Pedro Nava (D)
SACRAMENTO, Calif. (Legal Newsline)-Rising credit card interchange fees have landed in the crosshairs of a California lawmaker running for state attorney general.
State Assemblyman Pedro Nava of Santa Barbara announced Monday that the Assembly Banking and Finance Committee he heads will be investigating so-called interchange fees that credit card companies charge businesses and consumers in the course of transactions.
"With the price of gas at more than $3 a gallon, credit card companies and their banks who sponsor gasoline credit cards are collecting as much as 8 cents per gallon for interchange fees," Nava said. "We need to examine our options to lower these fees and pass the savings on to California's struggling consumers."
The credit card industry collects about $5 billion from credit- and debit-card fees charged in California, said Nava, D-Santa Barbara.
Most of the interchange fees in the state are collected by Visa Inc. and MasterCard Inc.

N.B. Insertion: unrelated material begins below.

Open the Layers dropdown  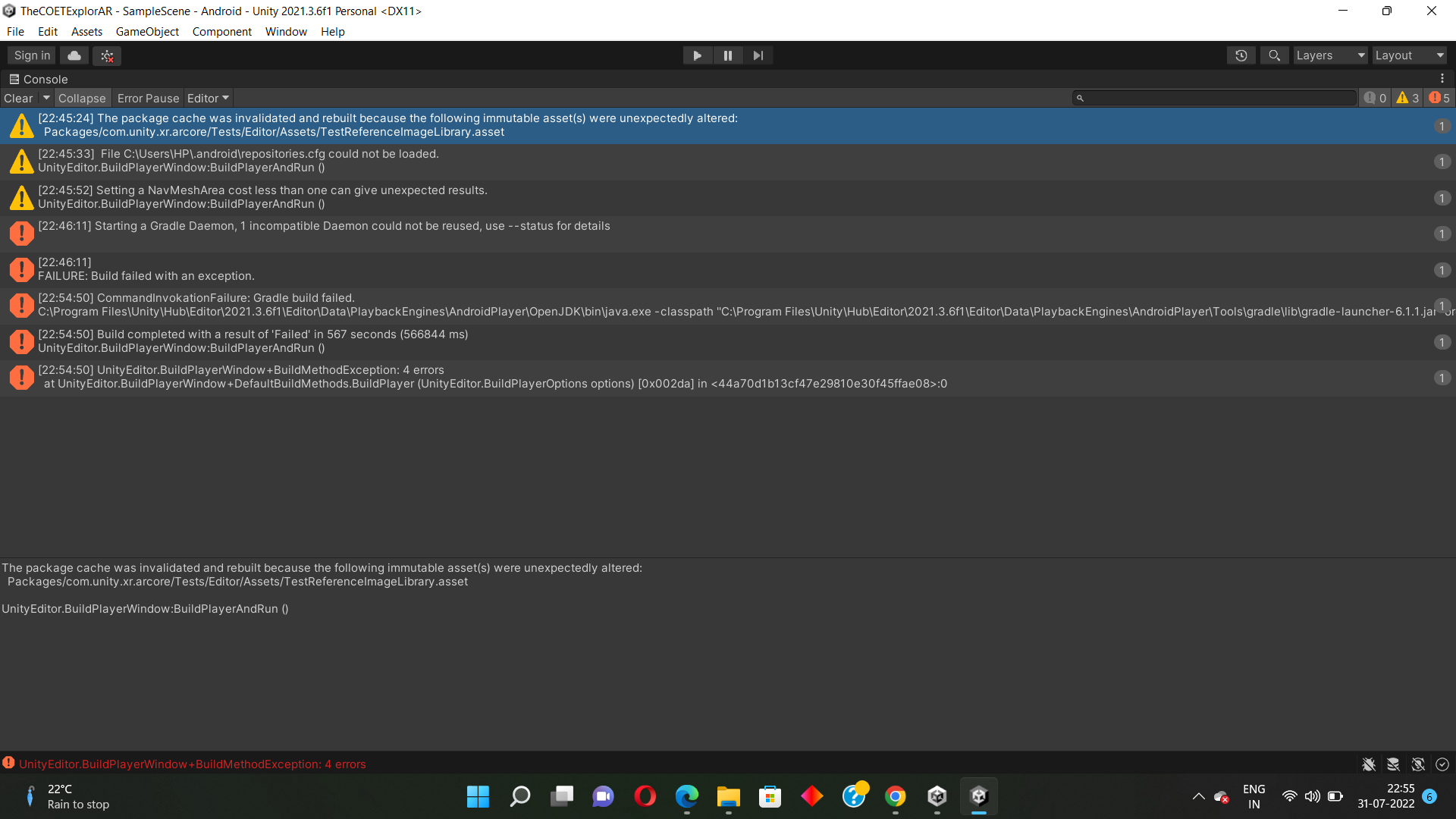[1329, 55]
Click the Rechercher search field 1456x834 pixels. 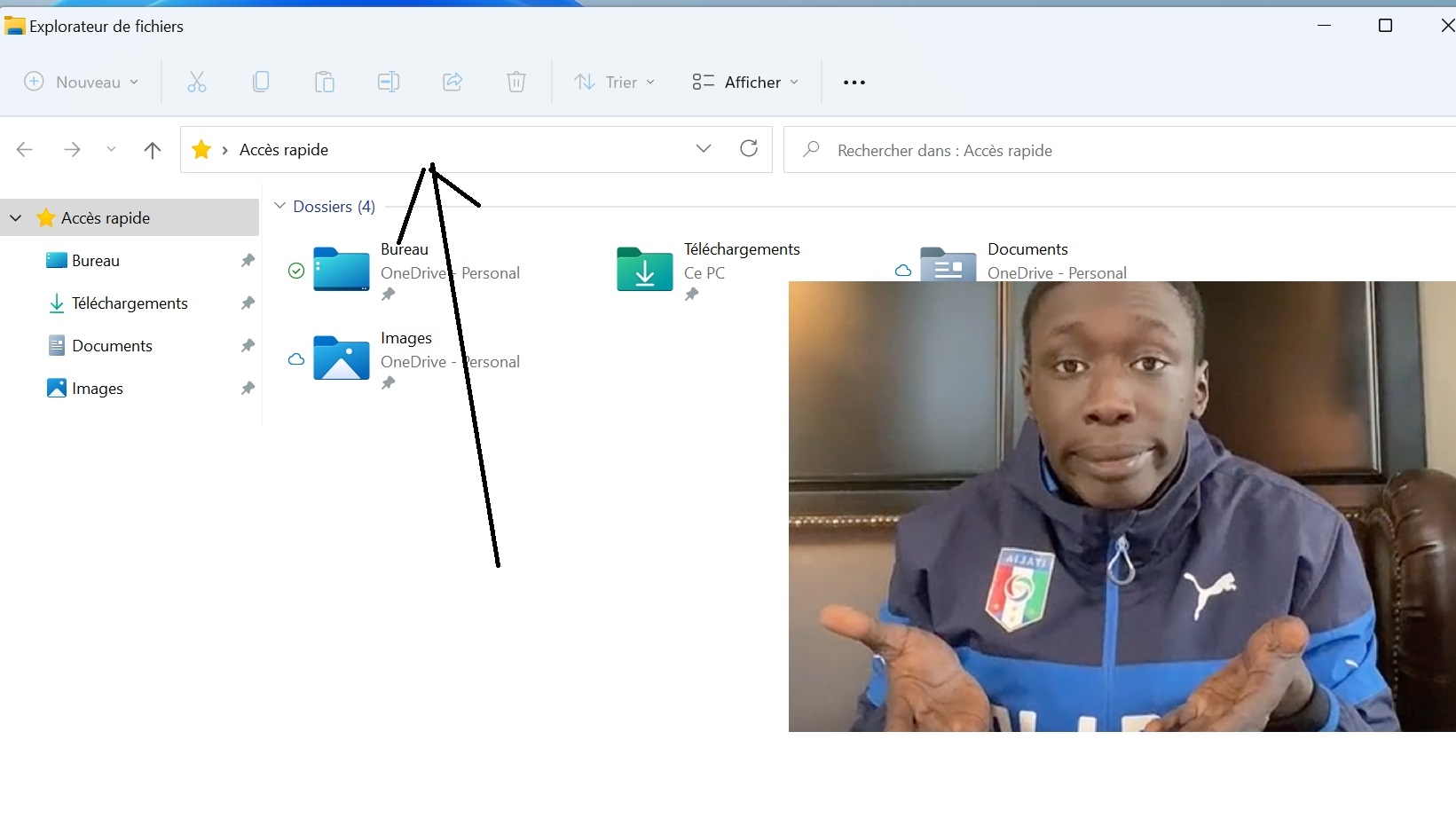(x=976, y=150)
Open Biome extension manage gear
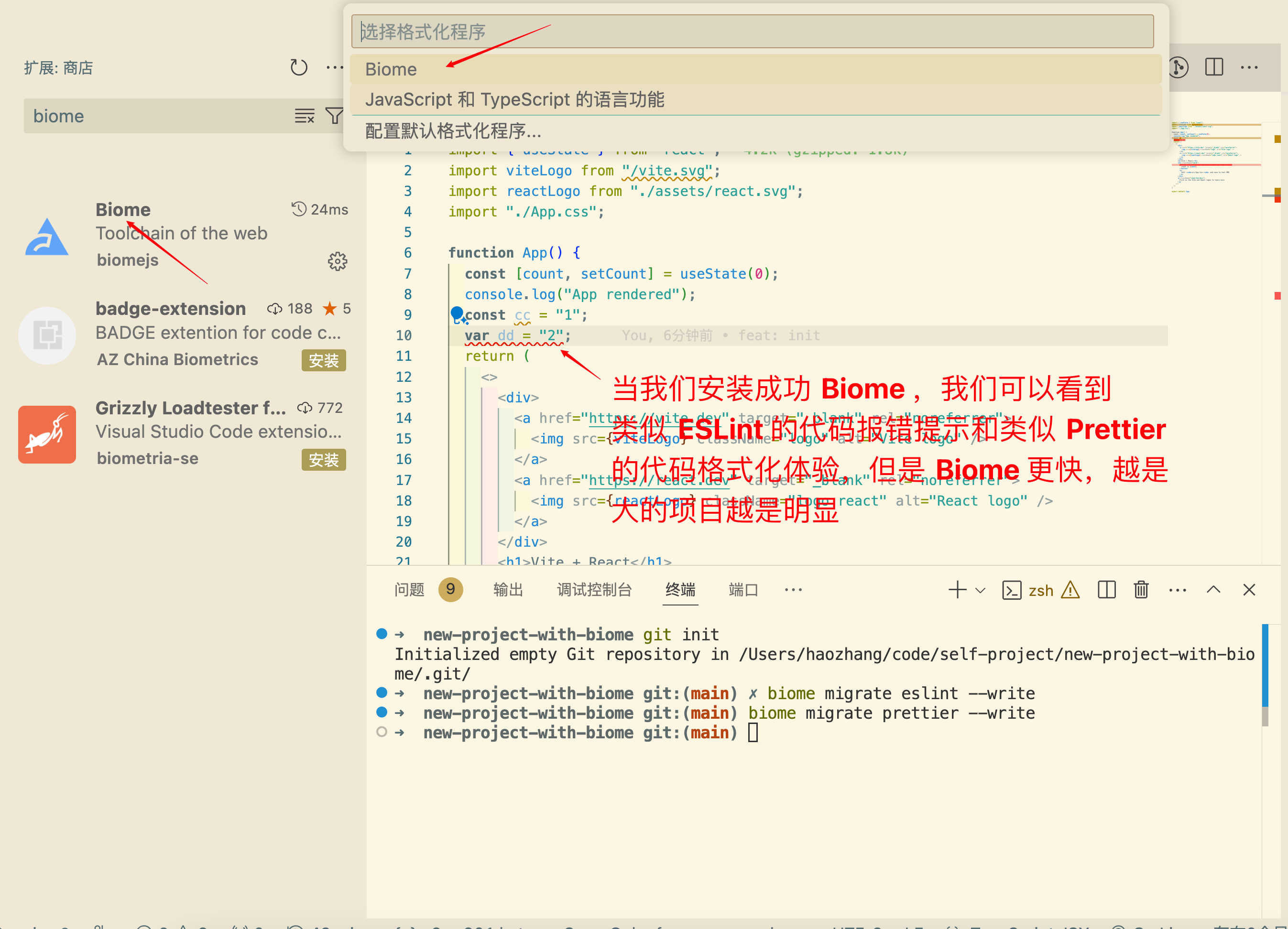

The fees typically include a flat transaction charge plus a percentage of each purchase. Last year, American merchants paid an average interchange rate of 1.82 percent per transaction, according to the Nilson Report, a Carpinteria, Calif.-based newsletter that tracks the industry.
The California Retailers Association, which backs Nava's effort, says the way interchange fees are charged is fundamentally unfair.
"Most consumers don't know that every time they swipe a credit card, they help drive up the cost of consumer goods," said CRA President Bill Dombrowski. "This particularly impacts consumers who don't have or use credit cards because Visa and MasterCard rules effectively require that everyone pay the credit card price even if they are paying with cash, check, debit card or even food stamps."
Nava noted that there is legislation pending in Congress aimed at addressing interchange fees.
U.S. Reps. Peter Welch, D-Vt., and Bill Shuster, R-Pa, have introduced HR 2382, the Credit Card Interchange Fees Act of 2009.
On the Senate side, Richard Durbin, D-Ill., and Christopher Bond, R-Mo., have introduced amendments to HR 627, the Credit Cardholders' Bill of Rights Act of 2009, that allow for consumer discounts for debit cards and less expensive credit cards, and for greater transparency concerning hidden interchange fees.
For his part, Nava said he plans to introduce an assembly resolution before the end of the year supporting the passage of federal legislation aimed at creating "a fair and transparent environment for the negotiation of competitive (credit card) rates and terms."